Nexity: Main terms and conditions of the share buy-back programme in accordance with the conditions and obligations set by Ar...
May 19 2021 - 12:30PM
Nexity: Main terms and conditions of the share buy-back programme
in accordance with the conditions and obligations set by Articles
241-1 to 241-7 of the General Regulations of the Autorité des
marchés financiers (AMF)
NEXITY
Société anonyme
with a share capital of
€280,648,620
Registered office: 19, rue de Vienne –
TSA 50029 -
75801 PARIS Cedex 08
444 346 795 RCS Paris
Main terms and conditions of the share
buy-back programme in accordance with the conditions and
obligations set by Articles 241-1 to 241-7 of the General
Regulations of the Autorité des marchés
financiers (AMF)
Implementation of the share buy-back
programme authorised
by the Combined Shareholders’ meeting on
May 19, 2021
Issuer: Nexity / ISIN code FR
0010112524 (compartment A)
Stock concerned: Ordinary
shares
Implementation authorized by:
Combined Shareholders’ meeting on May 19, 2021
Implementation decision date:
May 19, 2021
Maximum proportion of the share capital
that may be acquired pursuant to the Shareholders’
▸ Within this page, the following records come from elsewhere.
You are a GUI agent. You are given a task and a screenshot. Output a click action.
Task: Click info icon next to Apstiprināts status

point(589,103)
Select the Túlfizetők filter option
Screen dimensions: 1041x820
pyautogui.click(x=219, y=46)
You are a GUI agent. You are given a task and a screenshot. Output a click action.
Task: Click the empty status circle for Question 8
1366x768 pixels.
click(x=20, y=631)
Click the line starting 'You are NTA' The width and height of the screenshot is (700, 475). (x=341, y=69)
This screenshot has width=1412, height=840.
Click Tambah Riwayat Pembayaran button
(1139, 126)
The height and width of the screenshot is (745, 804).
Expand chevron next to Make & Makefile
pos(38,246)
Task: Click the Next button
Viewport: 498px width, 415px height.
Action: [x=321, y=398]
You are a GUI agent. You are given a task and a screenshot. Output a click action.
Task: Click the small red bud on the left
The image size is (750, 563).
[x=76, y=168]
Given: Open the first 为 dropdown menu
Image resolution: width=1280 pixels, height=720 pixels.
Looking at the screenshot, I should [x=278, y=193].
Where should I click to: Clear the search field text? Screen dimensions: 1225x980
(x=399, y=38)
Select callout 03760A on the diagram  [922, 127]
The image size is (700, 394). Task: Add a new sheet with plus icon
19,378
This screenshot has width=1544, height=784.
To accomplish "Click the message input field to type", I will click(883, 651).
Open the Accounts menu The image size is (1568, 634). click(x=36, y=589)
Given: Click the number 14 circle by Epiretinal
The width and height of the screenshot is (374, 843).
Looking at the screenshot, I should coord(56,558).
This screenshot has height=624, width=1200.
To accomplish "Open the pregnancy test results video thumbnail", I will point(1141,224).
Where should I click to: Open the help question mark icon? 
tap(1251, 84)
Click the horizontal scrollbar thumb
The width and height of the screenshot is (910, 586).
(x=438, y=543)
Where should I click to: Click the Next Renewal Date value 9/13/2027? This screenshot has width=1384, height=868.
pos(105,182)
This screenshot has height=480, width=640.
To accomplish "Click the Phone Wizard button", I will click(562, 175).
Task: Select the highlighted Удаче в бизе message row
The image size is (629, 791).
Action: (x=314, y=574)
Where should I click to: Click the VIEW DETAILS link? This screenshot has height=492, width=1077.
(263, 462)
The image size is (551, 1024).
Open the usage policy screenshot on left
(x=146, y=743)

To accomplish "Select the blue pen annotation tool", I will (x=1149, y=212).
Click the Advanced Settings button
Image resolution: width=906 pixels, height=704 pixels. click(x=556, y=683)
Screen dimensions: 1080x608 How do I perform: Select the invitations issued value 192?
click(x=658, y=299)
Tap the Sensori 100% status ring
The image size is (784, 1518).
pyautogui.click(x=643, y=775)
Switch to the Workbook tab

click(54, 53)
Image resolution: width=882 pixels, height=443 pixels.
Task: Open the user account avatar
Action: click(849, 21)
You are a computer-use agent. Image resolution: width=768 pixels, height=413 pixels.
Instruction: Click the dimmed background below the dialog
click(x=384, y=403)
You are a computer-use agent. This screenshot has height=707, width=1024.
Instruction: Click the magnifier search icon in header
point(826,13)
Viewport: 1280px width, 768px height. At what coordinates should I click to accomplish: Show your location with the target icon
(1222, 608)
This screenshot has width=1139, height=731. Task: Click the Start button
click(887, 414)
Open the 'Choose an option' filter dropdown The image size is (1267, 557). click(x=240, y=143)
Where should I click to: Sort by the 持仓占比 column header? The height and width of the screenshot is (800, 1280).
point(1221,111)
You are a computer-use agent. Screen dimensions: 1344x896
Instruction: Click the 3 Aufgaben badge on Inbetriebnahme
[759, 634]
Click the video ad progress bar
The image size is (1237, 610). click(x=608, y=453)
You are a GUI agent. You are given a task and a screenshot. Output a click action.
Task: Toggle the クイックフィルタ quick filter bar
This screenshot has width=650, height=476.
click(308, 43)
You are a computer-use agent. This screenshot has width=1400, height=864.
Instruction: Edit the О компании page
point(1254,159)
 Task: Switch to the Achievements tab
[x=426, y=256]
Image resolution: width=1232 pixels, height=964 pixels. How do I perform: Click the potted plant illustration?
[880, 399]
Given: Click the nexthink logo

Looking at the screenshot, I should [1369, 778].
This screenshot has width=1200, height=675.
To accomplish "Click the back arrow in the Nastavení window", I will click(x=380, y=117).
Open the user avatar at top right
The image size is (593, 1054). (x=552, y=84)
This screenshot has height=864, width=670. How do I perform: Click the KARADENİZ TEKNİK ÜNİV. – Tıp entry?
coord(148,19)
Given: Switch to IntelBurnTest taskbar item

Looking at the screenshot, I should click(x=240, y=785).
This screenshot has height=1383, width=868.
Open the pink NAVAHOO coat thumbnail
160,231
authorization: 10% of the number of ordinary shares
composing the Company share capital (at any time, this percentage
being applied to capital adjusted for transactions affecting
it),or, for indicative purposes, as at May 19, 2021, 5,612,972
shares, it being specified that on this date, the Company already
holds 805,039 shares.
It is specified that when the shares are bought
back to stimulate trading as part of a liquidity contract, under
the conditions defined by the General Regulations of the Autorité
des Marchés Financiers, the number of shares taken into account for
the calculation of the 10% limit corresponds to the number of
shares purchased, less the number of shares sold back over the
period of the authorization.
Maximum purchase price: €73.67
(fees not included)
Maximum amount of purchases authorized
by the current programme: €300,000,000
Objectives in decreasing order of
priority:
- the animation of the market for
Nexity shares by an investment services provider under a liquidity
contract in accordance with the accepted market practice
established by the Autorité des marchés financiers; or
- the allocation of free shares under
the provisions of Articles L. 22-10-59, L. 22-10-60 and L.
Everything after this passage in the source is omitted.